[Stored data entries]
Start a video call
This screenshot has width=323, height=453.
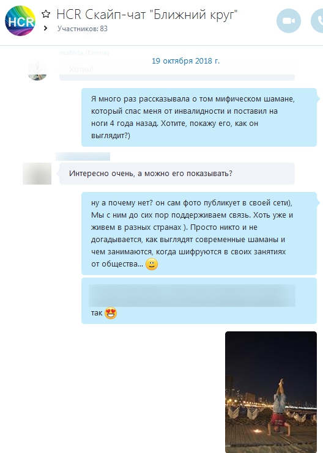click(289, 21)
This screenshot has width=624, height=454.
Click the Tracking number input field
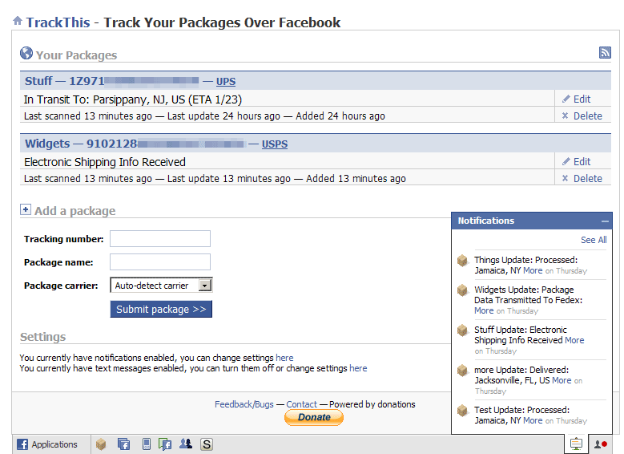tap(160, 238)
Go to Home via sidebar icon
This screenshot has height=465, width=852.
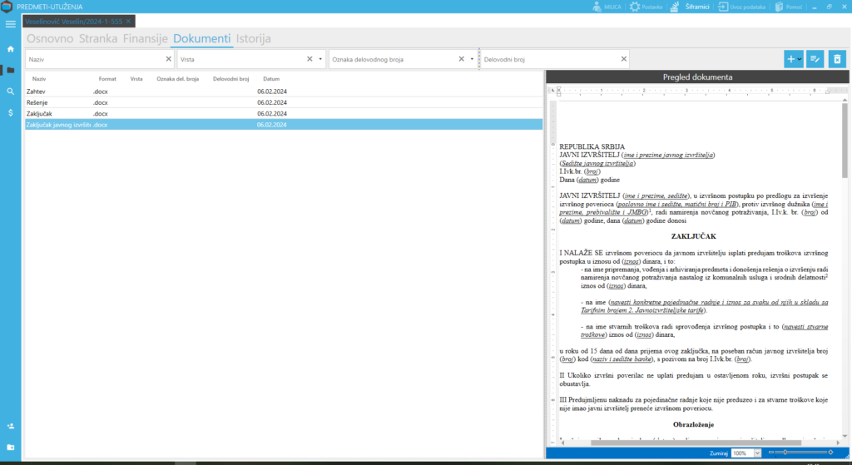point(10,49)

== WORK INSTRUCTIONS ==
Repeat all entries exactly, pictures excluded.

== TASK SOLUTION ==
Start a video call
This screenshot has width=323, height=453.
click(289, 21)
This screenshot has width=624, height=454.
Click the Tracking number input field
tap(160, 238)
Go to Home via sidebar icon
This screenshot has height=465, width=852.
point(10,49)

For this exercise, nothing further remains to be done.